Kommentar Asylbewerberzahlen: Reisefreiheit abgewickelt

Um Asylbewerber abzuwehren, drängt Deutschland die Staaten des Ex-Ostblocks dazu, Reisebeschränkungen à la Realsozialismus wiedereinzuführen.

Es ist erst wenige Wochen her, da haben die Unions-Innenpolitiker Panik verbreitet wie zuletzt in den 1990er Jahren: Sie warnten vor massenhaftem „Asylmissbrauch“ durch Roma aus Serbien und Mazedonien. Mit aller Kraft wollten sie das deutsche Asylrecht schleifen: Eine Lex Roma sollte her, die Visafreiheit für Serben sollte fallen, ebenso die Bargeldleistungen für Flüchtlinge, dazu wollten sie Listen mit sicheren Drittstaaten anlegen, deren Bürger keine Asylanträge mehr stellen können.

Dabei übertrieben sie gnadenlos: Im Jahr 2012 haben gerade mal 13.000 Menschen aus Serbien und Mazedonien um Asyl angesucht. Als berechtigt anerkannt wurden davon: 0.

Gebremst wurde Innenminister Hans-Peter Friedrich bislang glücklicherweise in Brüssel und von Sozialministerin Ursula von der Leyen. Warum im Dezember auch ohne Gesetzesverschärfung kaum noch Roma vom Balkan nach Deutschland gekommen sind, erklärt Friedrich dennoch wohlgemut damit, dass die von ihm durchgesetzte rigorose Express-Ablehnung ihrer Anträge sich eben herumgesprochen habe.

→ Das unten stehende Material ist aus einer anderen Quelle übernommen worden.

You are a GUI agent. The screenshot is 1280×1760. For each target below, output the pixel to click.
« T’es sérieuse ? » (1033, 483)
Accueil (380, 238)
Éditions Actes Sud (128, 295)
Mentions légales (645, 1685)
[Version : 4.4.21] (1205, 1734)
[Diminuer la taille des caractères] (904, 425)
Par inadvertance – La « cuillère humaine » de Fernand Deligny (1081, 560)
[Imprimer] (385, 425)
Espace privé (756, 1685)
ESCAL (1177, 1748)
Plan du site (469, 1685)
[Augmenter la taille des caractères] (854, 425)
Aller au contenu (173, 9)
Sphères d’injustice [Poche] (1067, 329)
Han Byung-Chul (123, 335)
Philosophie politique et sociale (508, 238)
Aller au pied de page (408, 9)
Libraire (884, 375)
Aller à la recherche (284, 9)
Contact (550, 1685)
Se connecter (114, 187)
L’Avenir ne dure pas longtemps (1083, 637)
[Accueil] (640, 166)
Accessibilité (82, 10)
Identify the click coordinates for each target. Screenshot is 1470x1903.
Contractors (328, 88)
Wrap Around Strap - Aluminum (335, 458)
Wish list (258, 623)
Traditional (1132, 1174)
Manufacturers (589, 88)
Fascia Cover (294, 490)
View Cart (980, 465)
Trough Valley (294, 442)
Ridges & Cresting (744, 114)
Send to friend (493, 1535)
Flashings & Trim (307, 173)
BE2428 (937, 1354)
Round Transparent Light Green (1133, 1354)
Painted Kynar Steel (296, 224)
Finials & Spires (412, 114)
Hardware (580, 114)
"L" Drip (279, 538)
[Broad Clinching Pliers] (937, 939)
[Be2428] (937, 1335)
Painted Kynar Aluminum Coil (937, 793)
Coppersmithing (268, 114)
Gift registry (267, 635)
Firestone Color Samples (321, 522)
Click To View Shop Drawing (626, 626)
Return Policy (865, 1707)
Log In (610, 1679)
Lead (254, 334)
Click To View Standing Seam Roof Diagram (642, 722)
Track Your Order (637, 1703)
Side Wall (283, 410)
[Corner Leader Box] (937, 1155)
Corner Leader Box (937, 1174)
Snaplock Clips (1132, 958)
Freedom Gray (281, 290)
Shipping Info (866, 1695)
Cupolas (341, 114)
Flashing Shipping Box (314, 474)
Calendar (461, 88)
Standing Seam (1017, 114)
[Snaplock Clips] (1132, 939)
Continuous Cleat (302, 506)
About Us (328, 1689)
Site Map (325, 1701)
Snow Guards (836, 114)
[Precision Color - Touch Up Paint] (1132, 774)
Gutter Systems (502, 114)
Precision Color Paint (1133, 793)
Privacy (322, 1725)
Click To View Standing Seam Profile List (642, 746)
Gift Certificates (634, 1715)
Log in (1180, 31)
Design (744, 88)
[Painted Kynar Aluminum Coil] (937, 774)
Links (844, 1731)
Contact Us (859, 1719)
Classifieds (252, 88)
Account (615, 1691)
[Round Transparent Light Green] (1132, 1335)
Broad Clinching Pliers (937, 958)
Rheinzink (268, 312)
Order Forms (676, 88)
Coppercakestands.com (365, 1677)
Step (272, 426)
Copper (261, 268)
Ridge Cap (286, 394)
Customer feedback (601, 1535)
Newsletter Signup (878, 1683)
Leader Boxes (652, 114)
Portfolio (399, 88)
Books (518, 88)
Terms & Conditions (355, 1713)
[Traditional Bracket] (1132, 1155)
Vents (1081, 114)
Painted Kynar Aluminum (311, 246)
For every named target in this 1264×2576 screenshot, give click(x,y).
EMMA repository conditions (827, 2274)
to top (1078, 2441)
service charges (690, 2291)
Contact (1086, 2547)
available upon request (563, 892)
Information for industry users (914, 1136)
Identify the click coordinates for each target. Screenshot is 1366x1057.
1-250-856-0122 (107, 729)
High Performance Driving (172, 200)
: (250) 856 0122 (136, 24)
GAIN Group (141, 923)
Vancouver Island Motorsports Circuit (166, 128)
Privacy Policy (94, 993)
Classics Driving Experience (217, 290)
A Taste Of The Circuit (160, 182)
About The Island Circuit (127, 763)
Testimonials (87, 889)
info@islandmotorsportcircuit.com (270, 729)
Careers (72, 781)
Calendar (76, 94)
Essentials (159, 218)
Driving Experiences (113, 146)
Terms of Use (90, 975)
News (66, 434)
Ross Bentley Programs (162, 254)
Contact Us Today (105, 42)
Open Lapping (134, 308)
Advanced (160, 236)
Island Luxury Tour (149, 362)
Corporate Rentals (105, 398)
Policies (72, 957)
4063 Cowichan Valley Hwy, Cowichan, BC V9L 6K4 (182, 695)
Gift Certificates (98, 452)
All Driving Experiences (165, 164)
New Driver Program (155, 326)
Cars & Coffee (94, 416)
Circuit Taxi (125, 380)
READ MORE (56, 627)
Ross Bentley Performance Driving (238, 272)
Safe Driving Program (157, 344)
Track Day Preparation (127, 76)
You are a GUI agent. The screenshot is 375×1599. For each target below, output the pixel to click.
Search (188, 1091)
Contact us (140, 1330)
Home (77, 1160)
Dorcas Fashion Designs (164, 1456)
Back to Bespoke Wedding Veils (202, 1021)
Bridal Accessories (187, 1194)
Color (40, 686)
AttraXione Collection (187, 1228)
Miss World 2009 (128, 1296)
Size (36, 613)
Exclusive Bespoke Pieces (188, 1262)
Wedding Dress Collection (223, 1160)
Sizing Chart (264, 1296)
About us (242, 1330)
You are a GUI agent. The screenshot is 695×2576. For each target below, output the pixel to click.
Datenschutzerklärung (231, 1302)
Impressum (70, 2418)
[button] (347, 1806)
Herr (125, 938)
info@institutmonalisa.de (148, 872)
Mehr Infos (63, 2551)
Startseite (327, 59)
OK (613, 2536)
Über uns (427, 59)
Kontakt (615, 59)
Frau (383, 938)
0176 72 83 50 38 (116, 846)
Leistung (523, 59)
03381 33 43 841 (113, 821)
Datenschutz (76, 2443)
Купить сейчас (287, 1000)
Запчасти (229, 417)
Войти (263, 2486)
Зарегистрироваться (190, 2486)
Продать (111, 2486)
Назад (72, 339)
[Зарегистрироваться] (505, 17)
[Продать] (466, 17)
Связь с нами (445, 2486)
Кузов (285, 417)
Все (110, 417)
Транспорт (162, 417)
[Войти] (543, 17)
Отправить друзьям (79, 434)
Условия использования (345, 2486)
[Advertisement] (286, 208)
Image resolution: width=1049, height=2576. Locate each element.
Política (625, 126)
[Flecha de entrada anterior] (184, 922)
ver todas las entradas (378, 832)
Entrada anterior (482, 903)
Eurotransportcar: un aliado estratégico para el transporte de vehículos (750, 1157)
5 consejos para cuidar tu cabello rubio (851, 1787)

Tatsächlich dürfte auch Wirkung gezeigt haben, dass Serbien und Mazedonien auf Druck Friedrichs wieder Methoden aus den Zeiten des Realsozialismus ausgegraben haben: Um den drohenden Entzug der Visafreiheit in der EU abzuwenden, führten die Länder Ausreisesperren für ihre eigenen Staatsangehörigen ein. Wer im Verdacht steht, im Ausland einen Asylantrag zu stellen, wird an der Grenze aufgehalten, über den Entzug des Passes wird nachgedacht.

Es ist erst 20 Jahre her, dass sich die Staaten des damaligen Ostblocks abgewöhnt haben, ihre Bürger einzusperren. Wenn es um die Abwehr von Asylbewerbern geht, ist Deutschland auf dem besten Weg dazu, diese Zeiten wiederaufleben zu lassen.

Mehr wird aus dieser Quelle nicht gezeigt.